A sociologist writes in:

Samuel Lucas has just published a paper in Quality and Quantity arguing that anything less than a full probability sample of higher levels in HLMs yields biased and unusable results. If I follow him correctly, he is arguing that not only are the SEs too small, but the parameter estimates themselves are biased and we cannot say in advance whether the bias is positive or negative.

Lucas has thrown down a big gauntlet, advising us throw away our data unless the sample of macro units is right and ignore the published results that fail this standard. Extreme.

Is there another conclusion to be drawn?

Other advice to be given?

A Bayesian path out of the valley?

The short answer is that I think Lucas is being unnecessarily alarmist. Heres’s the abstract to his paper:

The multilevel model has become a staple of social research. I textually and formally explicate sample design features that, I contend, are required for unbiased estimation of macro-level multilevel model parameters and the use of tools for statistical inference, such as standard errors. After detailing the limited and conflicting guidance on sample design in the multilevel model didactic literature, illustrative nationally-representative datasets and published examples that violate the posited requirements are identified. Because the didactic literature is either silent on sample design requirements or in disagreement with the constraints posited here, two Monte Carlo simulations are conducted to clarify the issues. The results indicate that bias follows use of samples that fail to satisfy the requirements outlined; notably, the bias is poorly-behaved, such that estimates provide neither upper nor lower bounds for the population parameter. Further, hypothesis tests are unjustified. Thus, published multilevel model analyses using many workhorse datasets, including NELS, AdHealth, NLSY, GSS, PSID, and SIPP, often unwittingly convey substantive results and theoretical conclusions that lack foundation. Future research using the multilevel model should be limited to cases that satisfy the sample requirements described.

And here’s my reaction:

To me, the appropriate analogy is to regression models. Just as we can fit single-level regressions to data that are not random samples, we can fit multilevel models to data that are not two-stage random samples. Ultimately we are interested in generalizing to a larger population, so if our data are *not* simple random samples, we need to account for this, a concern that I and others address using multilevel modeling and poststratification; see, for example, my recent paper with Yair.

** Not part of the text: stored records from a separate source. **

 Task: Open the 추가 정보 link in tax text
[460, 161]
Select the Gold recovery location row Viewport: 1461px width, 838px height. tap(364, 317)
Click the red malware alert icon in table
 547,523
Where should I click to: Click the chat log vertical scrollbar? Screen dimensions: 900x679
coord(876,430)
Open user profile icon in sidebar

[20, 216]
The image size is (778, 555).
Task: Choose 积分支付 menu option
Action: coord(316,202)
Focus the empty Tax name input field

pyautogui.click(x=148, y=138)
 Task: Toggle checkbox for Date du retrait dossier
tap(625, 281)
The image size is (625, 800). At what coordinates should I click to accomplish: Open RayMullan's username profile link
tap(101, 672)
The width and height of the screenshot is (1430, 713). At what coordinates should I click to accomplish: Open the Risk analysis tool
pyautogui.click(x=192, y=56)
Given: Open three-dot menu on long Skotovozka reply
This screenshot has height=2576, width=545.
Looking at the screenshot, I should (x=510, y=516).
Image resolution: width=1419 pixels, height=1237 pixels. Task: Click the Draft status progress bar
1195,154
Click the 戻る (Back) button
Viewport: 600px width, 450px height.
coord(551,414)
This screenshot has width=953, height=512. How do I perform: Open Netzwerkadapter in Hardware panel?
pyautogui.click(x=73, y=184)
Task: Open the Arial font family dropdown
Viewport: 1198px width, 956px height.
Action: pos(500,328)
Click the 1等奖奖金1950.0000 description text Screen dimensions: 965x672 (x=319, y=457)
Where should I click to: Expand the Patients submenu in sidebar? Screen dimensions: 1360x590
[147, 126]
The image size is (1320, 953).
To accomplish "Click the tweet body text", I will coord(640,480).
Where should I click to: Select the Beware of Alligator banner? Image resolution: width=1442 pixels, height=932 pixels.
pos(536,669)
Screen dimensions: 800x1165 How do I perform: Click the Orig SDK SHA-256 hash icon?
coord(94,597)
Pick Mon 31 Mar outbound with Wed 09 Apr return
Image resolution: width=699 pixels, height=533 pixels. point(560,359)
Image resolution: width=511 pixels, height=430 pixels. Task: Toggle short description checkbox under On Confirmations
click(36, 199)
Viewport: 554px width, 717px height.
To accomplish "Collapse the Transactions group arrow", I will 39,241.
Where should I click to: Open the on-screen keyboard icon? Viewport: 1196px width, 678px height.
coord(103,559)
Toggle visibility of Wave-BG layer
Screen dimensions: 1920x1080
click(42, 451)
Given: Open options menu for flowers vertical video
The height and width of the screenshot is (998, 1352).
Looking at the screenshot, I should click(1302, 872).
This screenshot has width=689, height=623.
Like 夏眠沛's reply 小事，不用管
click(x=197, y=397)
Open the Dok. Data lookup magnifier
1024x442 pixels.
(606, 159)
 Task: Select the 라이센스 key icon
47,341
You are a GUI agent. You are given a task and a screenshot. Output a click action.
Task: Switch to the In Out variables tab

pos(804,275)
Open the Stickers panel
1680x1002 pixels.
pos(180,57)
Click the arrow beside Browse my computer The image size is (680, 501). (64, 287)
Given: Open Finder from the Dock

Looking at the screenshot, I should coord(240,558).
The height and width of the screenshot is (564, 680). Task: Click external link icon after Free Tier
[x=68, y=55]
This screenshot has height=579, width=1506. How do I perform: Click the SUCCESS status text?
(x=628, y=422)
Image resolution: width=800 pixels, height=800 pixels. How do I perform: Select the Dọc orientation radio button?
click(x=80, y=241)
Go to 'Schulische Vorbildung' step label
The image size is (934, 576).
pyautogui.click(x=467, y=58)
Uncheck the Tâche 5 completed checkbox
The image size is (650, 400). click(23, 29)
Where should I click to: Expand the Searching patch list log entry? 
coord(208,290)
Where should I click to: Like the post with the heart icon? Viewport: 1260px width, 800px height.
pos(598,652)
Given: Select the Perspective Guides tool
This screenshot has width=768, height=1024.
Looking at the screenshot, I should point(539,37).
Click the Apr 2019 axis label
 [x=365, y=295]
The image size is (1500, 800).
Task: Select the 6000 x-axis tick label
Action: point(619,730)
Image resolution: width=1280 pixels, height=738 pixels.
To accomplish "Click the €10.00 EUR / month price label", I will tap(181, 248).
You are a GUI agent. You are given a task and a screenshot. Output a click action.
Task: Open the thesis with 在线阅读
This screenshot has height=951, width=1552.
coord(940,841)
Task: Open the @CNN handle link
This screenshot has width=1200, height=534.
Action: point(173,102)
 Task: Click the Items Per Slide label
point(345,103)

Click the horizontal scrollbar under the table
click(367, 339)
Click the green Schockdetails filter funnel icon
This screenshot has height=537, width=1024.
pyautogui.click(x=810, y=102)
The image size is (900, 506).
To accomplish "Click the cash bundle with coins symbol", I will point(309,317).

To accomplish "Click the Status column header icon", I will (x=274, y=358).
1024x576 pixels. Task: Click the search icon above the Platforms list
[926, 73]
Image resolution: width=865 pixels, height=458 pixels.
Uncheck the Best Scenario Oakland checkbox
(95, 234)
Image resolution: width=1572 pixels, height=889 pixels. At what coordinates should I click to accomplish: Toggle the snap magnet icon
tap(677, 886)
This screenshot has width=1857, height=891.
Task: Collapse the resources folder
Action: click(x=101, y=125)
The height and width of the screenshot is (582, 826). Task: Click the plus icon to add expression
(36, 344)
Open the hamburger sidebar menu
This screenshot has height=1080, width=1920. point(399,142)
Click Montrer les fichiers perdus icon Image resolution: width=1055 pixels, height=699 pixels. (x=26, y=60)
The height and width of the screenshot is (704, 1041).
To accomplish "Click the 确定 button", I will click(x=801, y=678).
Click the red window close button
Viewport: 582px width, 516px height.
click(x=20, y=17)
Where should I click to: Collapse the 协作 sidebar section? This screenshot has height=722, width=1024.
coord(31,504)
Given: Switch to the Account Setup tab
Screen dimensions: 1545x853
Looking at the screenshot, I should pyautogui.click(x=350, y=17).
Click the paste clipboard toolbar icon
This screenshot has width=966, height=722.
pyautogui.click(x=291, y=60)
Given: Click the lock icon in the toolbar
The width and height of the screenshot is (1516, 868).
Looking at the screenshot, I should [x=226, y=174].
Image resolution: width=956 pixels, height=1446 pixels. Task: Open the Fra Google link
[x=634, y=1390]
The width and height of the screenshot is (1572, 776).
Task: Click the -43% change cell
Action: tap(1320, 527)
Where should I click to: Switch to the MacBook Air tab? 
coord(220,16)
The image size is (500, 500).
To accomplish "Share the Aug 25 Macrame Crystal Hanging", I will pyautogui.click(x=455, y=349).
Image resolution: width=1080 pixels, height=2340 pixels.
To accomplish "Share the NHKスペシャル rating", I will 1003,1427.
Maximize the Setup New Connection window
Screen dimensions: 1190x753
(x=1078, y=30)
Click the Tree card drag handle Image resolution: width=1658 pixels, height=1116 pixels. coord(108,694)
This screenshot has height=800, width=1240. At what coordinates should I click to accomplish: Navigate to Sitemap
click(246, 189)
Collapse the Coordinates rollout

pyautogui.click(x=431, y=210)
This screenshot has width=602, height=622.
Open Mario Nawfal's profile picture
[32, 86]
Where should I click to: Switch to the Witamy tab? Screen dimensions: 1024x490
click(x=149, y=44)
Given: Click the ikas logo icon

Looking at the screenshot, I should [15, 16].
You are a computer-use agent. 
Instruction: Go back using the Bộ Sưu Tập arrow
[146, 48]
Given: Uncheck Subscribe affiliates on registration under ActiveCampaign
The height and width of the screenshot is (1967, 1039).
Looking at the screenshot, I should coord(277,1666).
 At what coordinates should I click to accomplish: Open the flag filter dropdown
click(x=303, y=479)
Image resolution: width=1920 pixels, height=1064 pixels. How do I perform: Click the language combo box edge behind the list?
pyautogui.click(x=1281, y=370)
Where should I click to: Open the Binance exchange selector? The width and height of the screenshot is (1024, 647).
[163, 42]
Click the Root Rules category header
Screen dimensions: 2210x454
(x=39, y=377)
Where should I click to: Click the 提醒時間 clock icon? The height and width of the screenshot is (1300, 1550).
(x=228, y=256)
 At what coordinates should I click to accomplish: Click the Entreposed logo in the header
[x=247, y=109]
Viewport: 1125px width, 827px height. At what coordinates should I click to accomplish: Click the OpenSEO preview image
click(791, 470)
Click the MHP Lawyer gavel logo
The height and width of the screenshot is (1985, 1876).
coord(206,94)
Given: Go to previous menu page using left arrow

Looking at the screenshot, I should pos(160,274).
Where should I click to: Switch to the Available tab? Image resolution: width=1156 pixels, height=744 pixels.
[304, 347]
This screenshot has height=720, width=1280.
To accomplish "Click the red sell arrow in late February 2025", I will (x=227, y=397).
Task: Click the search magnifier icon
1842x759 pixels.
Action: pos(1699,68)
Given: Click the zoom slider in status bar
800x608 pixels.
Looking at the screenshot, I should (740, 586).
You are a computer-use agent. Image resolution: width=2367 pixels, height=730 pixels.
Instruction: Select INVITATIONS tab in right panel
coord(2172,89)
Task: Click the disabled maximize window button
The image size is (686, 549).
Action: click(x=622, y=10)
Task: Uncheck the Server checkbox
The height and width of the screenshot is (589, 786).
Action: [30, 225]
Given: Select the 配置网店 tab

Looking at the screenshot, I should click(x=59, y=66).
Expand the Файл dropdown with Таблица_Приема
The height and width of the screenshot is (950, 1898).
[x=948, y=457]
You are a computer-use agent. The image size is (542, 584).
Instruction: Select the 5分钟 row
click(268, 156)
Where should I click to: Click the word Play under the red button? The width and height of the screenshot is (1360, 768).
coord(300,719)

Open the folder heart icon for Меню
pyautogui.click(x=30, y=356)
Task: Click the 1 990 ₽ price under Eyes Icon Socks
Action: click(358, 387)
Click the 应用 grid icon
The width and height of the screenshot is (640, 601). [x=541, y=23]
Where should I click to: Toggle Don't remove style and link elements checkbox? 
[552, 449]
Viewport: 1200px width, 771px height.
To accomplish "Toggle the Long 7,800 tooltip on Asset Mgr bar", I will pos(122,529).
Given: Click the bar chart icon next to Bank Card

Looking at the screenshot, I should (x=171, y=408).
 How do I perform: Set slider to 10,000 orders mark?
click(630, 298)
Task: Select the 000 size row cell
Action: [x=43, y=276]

But this is not a problem unique to multilevel models. In any study, there is a concern when generalizing from data to population. Hree’s what Lucas writes:

I contend, some datasets on which the MLM has been estimated are non-probability samples for the MLM. If so, estimators are biased and the tools of inferential statistics (e.g., standard errors) are inapplicable, dissolving the foundation for findings from such studies. Further, this circumstance may not be rare; the processes transforming probability samples into problematic samples for the MLM may be inconspicuous but widespread. If this reasoning is correct, many published MLM study findings are likely wrong and, in any case, cannot be evaluated, meaning that, to the extent our knowledge depends on that research, our knowledge is compromised.

You could replace “MLM” with “regression” in that paragraph and nothing would change. So, yes, I think Lucas is correct to be concerned about generalizing from sample to population (what Lucas calls “bias”); it’s a huge issue in psychology and medical studies performed on volunteers or unrepresentative samples. But I don’t wee anything specially problematic about multilevel models, especially if the researcher takes the next step and does poststratification (which is, essentially, regression adjustment) to correct for differences between sample and population. If the data are crap, it’ll be hard to trust anything that comes out of your analysis, but multilevel modeling won’t be making things any worse. On the contrary: multilevel analysis is a way to model bias and variation.

Multilevel modeling doesn’t solve all problems (see my paper from a few years ago, “Multilevel modeling: what it can and can’t do”), but I think it’s the right way to go when you’re concerned about generalizing to a population. So in that sense I strongly disagree with Lucas, who writes, “Future research using the multilevel model should be limited to cases that satisfy the sample requirements described.” Random samples are great, and I admire Lucas’s thoughtful skepticism, but when we want to analyze data that are *not* random samples, I think it’s better to face up to the statistical difficulties and model them directly rather than running away from the problem.